Just as cell phones became nearly ubiquitous in the 1990s, wireless and mobile devices are poised to sweep into widespread usage in healthcare information technology, according to a survey of technologically adept healthcare providers.
Of the 761 physicians, administrators and healthcare IT professionals who took a recent survey from the Newton, Mass.-based Medical Records Institute and Snomed International, more than 55% have some form of wireless Internet access, while 50.6% can retrieve lab information via a wireless link at the point of care. About 40% can access drug reference information through the airwaves.
Additionally, 37% of the healthcare providers surveyed say they have basic repositories for storing clinical data, text and reimbursement codes. And 67% indicate they will have the technology within four years.
Especially given the high number of respondents that already have mobile technology in place for clinical IT applications, "I think that it is surprising that number is not higher," says MRI Vice President Jeff Blair.
Adoption may approach 70% for lab data and 60% for drug reference over the next four years, the survey indicates. And 17.4% of respondents say they currently have mobile order entry capability, with another 15% expecting to add it by next year.

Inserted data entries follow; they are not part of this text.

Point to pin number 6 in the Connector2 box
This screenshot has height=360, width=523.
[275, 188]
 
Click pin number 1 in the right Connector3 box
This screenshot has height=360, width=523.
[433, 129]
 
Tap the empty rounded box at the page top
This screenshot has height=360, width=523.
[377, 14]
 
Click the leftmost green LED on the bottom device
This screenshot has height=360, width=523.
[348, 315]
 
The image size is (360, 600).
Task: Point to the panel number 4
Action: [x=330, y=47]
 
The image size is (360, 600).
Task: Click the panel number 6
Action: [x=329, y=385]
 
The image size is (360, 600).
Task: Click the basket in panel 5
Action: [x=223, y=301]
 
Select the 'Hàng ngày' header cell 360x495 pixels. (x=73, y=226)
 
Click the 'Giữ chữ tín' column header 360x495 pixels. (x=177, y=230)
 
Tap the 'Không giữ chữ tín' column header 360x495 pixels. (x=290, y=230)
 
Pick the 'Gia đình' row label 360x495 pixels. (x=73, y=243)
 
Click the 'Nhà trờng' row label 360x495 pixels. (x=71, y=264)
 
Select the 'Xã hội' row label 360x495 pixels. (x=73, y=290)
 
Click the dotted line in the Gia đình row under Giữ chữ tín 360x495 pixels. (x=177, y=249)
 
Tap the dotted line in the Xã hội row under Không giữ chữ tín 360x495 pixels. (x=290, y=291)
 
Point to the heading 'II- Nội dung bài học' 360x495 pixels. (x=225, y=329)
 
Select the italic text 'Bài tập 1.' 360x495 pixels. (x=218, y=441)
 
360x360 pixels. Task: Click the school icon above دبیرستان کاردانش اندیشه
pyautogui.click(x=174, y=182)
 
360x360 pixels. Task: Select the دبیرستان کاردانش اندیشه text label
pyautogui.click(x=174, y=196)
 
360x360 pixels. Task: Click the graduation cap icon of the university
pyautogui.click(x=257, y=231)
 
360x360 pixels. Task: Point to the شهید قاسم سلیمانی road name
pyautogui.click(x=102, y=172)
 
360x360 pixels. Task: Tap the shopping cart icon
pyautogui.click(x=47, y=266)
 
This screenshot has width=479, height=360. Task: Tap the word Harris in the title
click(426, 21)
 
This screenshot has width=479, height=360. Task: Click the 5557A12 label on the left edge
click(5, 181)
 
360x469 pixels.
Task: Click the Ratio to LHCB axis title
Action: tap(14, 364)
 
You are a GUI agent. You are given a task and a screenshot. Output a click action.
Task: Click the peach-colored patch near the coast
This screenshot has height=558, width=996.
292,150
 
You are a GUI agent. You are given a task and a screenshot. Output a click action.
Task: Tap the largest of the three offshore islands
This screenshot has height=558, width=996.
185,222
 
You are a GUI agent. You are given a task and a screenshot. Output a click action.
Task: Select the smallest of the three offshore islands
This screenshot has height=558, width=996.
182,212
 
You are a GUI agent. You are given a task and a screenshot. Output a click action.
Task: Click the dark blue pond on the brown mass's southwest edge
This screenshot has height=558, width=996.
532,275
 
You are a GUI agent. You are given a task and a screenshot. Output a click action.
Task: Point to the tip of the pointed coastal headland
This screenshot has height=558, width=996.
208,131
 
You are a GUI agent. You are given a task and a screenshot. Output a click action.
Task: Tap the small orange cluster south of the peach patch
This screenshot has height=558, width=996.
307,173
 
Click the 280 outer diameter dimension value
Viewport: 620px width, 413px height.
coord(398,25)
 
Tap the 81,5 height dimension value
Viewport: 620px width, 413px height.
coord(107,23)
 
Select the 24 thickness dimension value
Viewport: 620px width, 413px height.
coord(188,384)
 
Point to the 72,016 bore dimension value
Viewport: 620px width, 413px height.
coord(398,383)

The MRI puts on the annual TEPR (Toward an Electronic Patient Record) conference, while Snomed, a project of the American College of Pathologists, is a database of standardized terminology for electronic clinical decision support.
"We've seen the survey indicate the need for physician order entry," says Snomed COO Diane Aschman. "We're focused on terminology in drugs and lab order entry and results reporting."
Other potential growth areas include electronic prescribing, clinical guidelines and wireless retrieval of problem lists from electronic medical records, according to the survey.
Named by 58.5% of all respondents, money remains the No. 1 barrier to adoption of EMRs of any kind. Less than half of those in ambulatory care environments cited funding as a barrier, however.
"The actual amount of money that it takes to implement this is not as great as the return on investment," Blair says. But with the American Hospital Association reporting that one-third of hospitals are losing money, capital investments may be taking a back seat.
"They are literally in survival mode," Blair says. "They view information systems as a cost rather than an investment."